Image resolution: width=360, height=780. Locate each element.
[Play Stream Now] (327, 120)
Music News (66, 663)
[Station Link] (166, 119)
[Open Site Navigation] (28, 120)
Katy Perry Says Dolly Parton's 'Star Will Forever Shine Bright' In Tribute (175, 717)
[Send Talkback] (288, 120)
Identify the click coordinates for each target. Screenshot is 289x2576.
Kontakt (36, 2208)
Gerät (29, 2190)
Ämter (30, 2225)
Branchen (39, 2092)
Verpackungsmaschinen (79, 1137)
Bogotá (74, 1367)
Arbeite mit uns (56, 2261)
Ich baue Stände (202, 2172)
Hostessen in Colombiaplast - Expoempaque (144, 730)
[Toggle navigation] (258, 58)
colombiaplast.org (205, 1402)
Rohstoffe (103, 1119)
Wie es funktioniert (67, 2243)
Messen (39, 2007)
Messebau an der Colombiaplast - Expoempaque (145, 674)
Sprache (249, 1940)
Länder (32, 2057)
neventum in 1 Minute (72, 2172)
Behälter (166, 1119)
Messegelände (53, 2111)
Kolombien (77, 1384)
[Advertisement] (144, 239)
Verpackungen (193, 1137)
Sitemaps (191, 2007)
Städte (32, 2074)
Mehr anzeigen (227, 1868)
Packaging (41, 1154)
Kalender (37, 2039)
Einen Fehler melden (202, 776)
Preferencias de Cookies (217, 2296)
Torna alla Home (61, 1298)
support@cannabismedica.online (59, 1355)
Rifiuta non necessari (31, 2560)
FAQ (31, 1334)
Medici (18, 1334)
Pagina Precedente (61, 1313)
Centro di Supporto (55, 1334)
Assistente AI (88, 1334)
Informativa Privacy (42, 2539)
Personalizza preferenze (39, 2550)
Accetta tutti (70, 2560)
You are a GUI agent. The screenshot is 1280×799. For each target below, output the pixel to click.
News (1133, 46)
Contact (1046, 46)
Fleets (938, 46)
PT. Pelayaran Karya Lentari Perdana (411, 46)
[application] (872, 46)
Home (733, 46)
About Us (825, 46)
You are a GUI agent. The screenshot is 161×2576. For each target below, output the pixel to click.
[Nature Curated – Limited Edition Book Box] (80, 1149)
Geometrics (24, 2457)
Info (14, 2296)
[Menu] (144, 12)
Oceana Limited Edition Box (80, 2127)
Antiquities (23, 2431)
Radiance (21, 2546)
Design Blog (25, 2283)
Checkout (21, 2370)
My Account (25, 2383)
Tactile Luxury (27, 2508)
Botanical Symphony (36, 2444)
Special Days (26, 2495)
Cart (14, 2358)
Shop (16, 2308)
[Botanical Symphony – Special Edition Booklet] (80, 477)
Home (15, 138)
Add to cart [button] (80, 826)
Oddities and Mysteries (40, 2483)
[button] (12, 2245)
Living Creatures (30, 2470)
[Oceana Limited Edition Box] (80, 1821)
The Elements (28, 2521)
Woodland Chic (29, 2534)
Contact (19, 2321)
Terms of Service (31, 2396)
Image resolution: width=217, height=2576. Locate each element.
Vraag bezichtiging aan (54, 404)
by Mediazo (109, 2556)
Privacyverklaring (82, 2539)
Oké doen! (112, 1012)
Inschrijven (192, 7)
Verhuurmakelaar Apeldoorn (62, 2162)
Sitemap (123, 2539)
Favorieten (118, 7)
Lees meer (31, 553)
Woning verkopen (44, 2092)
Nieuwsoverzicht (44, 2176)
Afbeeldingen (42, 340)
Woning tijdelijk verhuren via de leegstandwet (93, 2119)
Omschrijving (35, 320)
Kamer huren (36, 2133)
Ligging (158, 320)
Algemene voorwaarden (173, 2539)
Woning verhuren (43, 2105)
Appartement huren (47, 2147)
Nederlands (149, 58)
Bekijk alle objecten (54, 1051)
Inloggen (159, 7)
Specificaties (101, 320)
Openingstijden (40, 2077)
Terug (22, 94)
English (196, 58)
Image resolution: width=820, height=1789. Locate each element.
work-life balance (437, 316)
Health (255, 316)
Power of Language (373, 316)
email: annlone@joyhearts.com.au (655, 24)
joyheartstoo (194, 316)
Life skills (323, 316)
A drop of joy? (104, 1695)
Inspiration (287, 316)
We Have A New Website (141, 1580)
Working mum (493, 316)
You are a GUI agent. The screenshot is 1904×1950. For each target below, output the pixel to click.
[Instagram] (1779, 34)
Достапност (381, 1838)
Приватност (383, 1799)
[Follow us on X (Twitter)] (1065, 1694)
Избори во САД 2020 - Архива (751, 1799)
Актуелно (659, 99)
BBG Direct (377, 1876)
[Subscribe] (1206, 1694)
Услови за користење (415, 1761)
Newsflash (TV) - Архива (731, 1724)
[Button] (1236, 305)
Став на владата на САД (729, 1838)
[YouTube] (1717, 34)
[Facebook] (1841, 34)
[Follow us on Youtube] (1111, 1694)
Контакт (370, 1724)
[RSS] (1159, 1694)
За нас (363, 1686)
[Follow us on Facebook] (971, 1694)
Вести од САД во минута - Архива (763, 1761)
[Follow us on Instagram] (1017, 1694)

= = = = =

Task instructions: Search the preceding listing for "agent", then copy every line that holds it.

Reply:
You are a GUI agent. The screenshot is 1280×799. For each target below, output the pixel to click.
You are a GUI agent. The screenshot is 161×2576. For each target below, output the pixel to click.
You are a GUI agent. The screenshot is 1904×1950. For each target below, output the pixel to click.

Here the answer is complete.